If there is a God, this is the closest you’ll ever come to hearing Him sing. Let me explain.
The greatest mystery in arithmetic is: How are the prime numbers distributed?
We can start by drawing a “prime staircase” that jumps up at each of the prime numbers, beginning with 2, 3, 5, 7, and 11:
Here’s how that staircase looks when you zoom out far enough to see all the primes up to 100:
Understanding the distribution of the primes means understanding the shape of this staircase.
For that, we try superimposing a nice smooth curve that tracks the staircase tolerably well:
Now the problem is to understand the discrepancies—the difference between the staircase itself and the smooth red curve. Some of those discrepancies are positive (when the staircase is above the curve) and others are negative. If you graph the discrepancies, they look quite chaotic. Here’s what they look like, for example, in the range from 1 million to 2 million:
The great 19th century mathematician Bernhard Riemann suggested that we can resolve the chaos by decomposing it into a sum of simple waves.
To see how that could work, here are three nice simple waves:
If you add these three together, you get something that’s already starting to look a little chaotic:
Riemann’s hypothesis was that if you add up infinitely many waves instead of just 3, you should be able to reproduce the extreme chaos of the prime staircase discrepancies. If that’s true, the apparent chaos is not so chaotic after all.
(I should mention that everything I’ve said here is true in spirit but false in technical detail. I am sacrificing accuracy for clarity.)
Now a wave can always be interpreted as a musical note—the distance from peak to peak represents a tone and the height of the peaks represents the volume. So the Riemann hypothesis says in essence that the distribution of primes—the very foundation of arithmetic—is encoded in a piece of music.
We do not know that Riemann’s hypothesis is true—and in fact, proving (or disproving) it is widely considered the single most important unsolved problem in all of mathematics—but we have vast evidence for it, and assuming it is true, we know the first several billion notes.

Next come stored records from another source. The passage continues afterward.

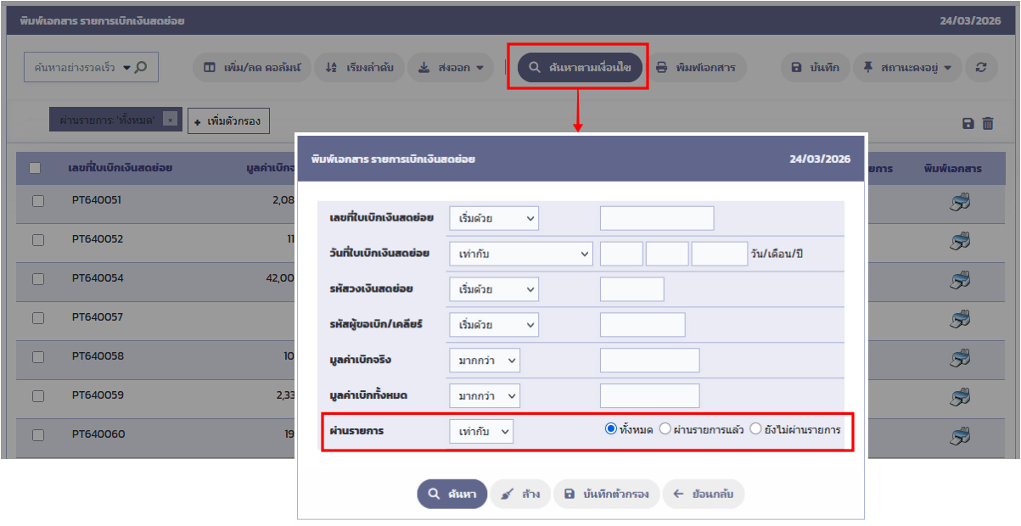Click the 'เพิ่ม/ลด คอลัมน์' toolbar button
The height and width of the screenshot is (526, 1021).
tap(252, 68)
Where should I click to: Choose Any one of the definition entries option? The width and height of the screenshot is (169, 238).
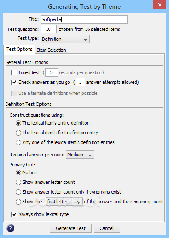point(18,142)
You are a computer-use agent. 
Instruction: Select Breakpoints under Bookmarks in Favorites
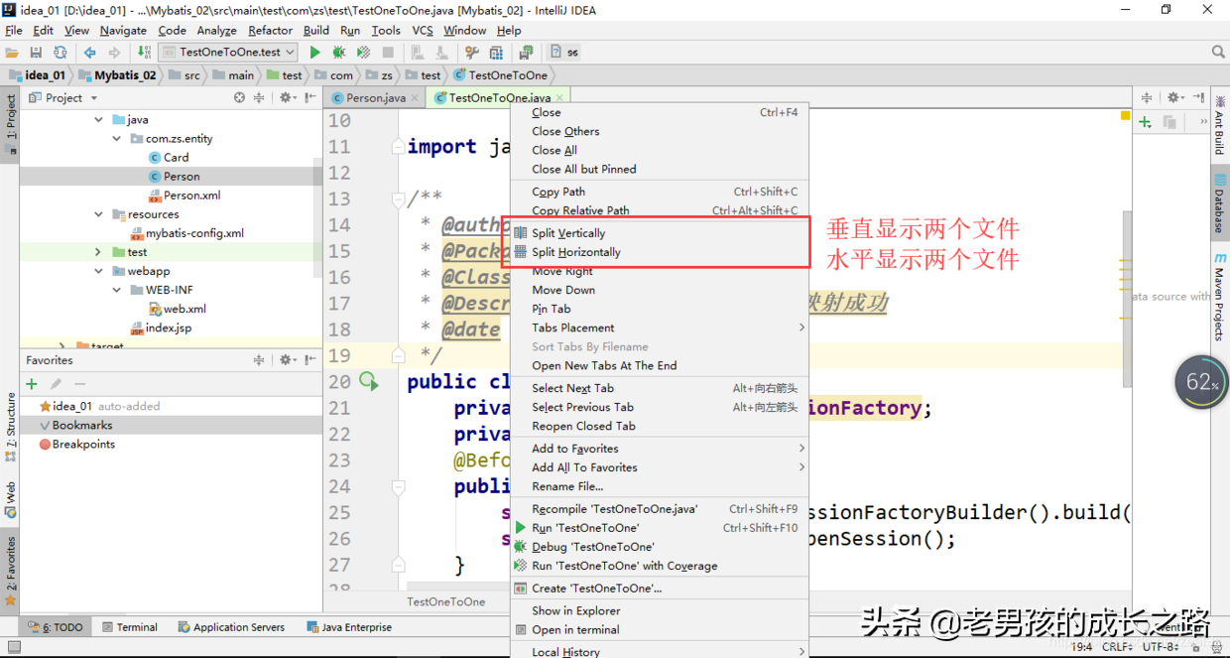85,444
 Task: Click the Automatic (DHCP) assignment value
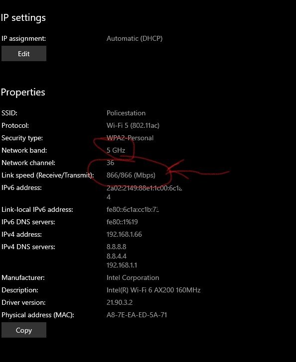[135, 38]
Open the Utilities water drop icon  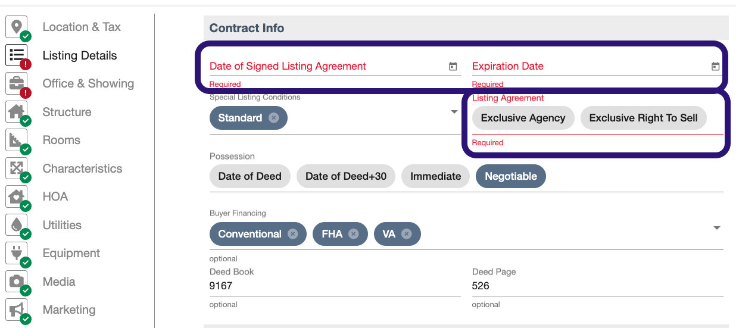pyautogui.click(x=17, y=224)
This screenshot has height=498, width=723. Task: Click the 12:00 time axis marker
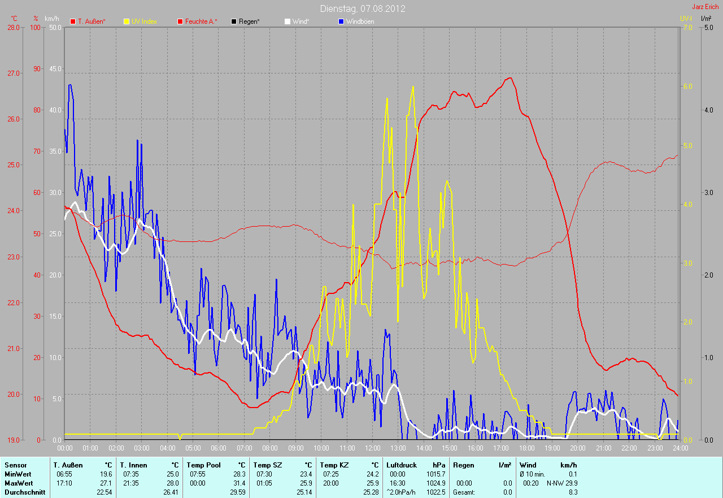372,448
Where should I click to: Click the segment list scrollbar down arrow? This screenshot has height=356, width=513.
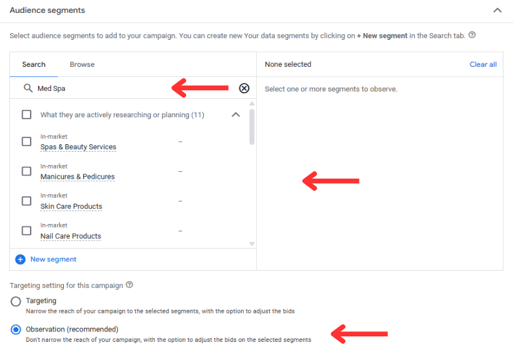point(252,244)
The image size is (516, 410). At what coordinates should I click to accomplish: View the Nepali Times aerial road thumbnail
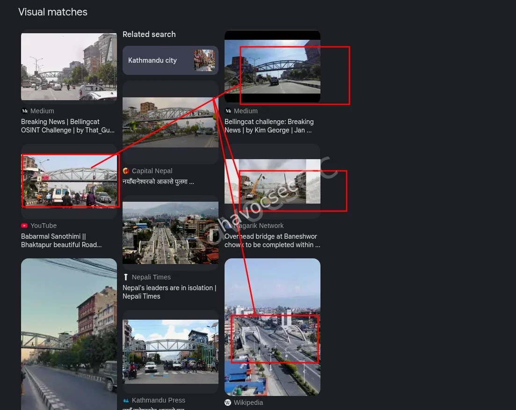click(170, 233)
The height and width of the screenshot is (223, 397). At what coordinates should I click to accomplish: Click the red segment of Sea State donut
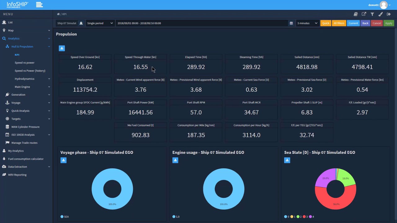(x=336, y=204)
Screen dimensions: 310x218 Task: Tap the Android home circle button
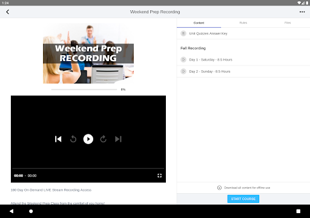(x=31, y=211)
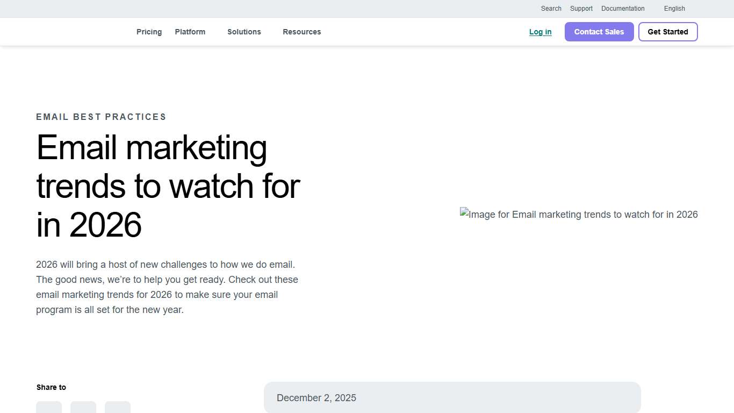The height and width of the screenshot is (413, 734).
Task: Open the Platform navigation dropdown
Action: (x=190, y=32)
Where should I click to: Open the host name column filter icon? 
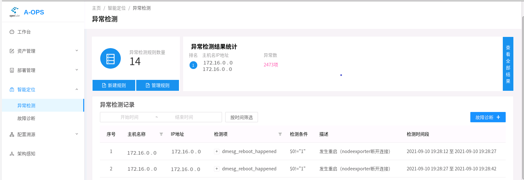[x=161, y=134]
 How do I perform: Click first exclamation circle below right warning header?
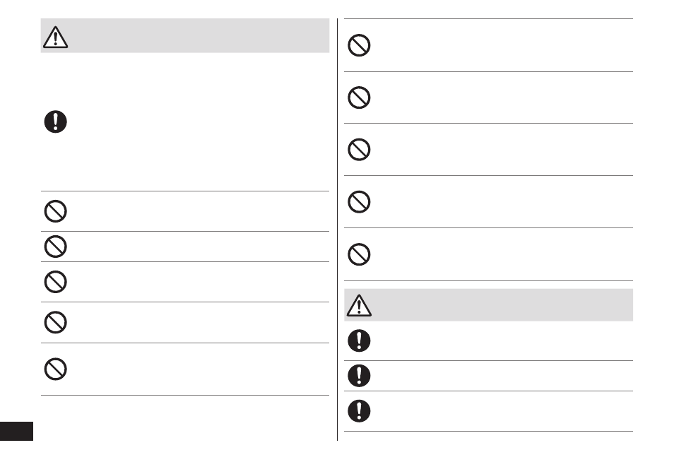(359, 340)
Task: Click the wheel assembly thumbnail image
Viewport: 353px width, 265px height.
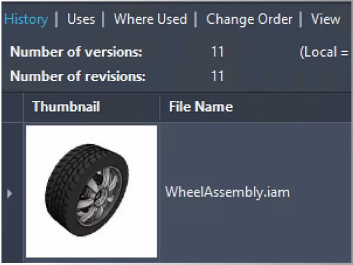Action: coord(91,191)
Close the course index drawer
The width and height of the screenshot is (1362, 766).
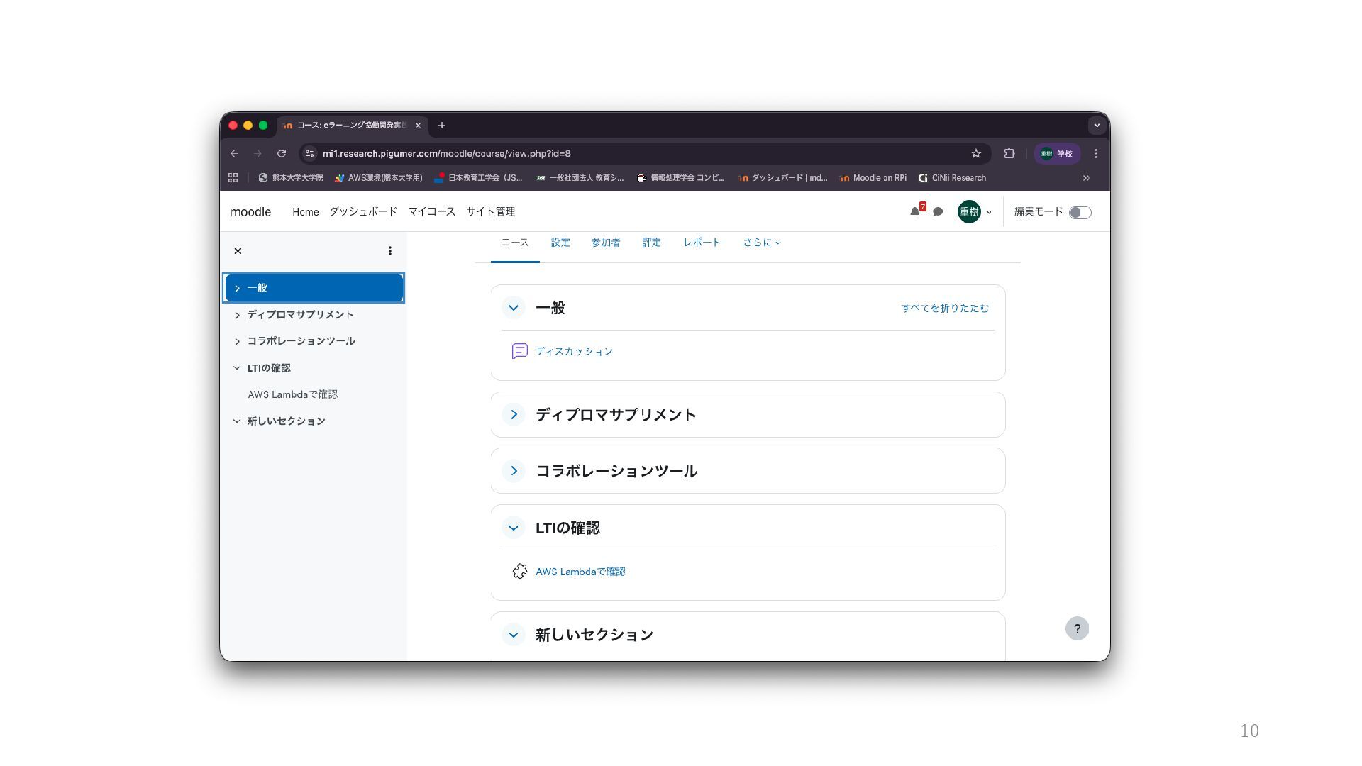238,251
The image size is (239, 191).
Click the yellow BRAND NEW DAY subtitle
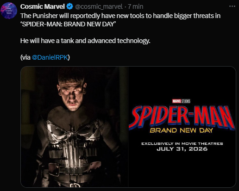[182, 130]
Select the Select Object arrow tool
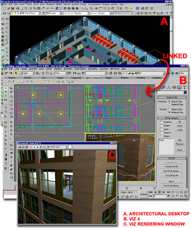The image size is (191, 228). click(16, 73)
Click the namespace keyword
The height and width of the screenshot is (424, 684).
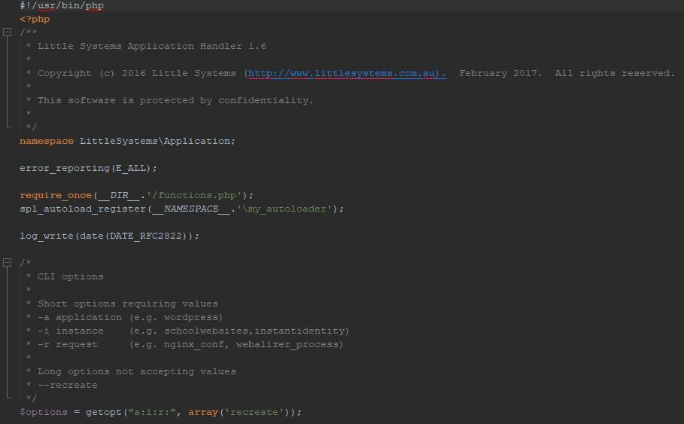(x=47, y=141)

How do those notes sound? You can listen to them in this MP3 file (the same one I linked to in the first line of this post), which I took from the web page of the mathematician Jeffrey Stopple. (For readers who care about precision, Stopple’s pages are an excellent antidote to the cavalier attitude I’ve taken in this post.) The notes are added one at a time, at intervals of .2 seconds. At the end, all 100 notes play together for 10 seconds. That final 10-second tone represents the sum of the first 100 Riemann waves, which in turn gives a pretty good approximation to the “chaos” of the discrepancies from the prime staircase. This is the music of the primes.